> [Task goal]
Every record, from first to last, should be written out again exactly.
*** Source data ***
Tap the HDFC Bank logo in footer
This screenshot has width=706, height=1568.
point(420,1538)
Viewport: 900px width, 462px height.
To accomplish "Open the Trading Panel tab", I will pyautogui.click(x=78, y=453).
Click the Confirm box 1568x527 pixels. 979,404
*** End of Source data ***
> [Response to the task]
Tap the HDFC Bank logo in footer
This screenshot has width=706, height=1568.
point(420,1538)
Viewport: 900px width, 462px height.
To accomplish "Open the Trading Panel tab", I will pyautogui.click(x=78, y=453).
Click the Confirm box 1568x527 pixels. 979,404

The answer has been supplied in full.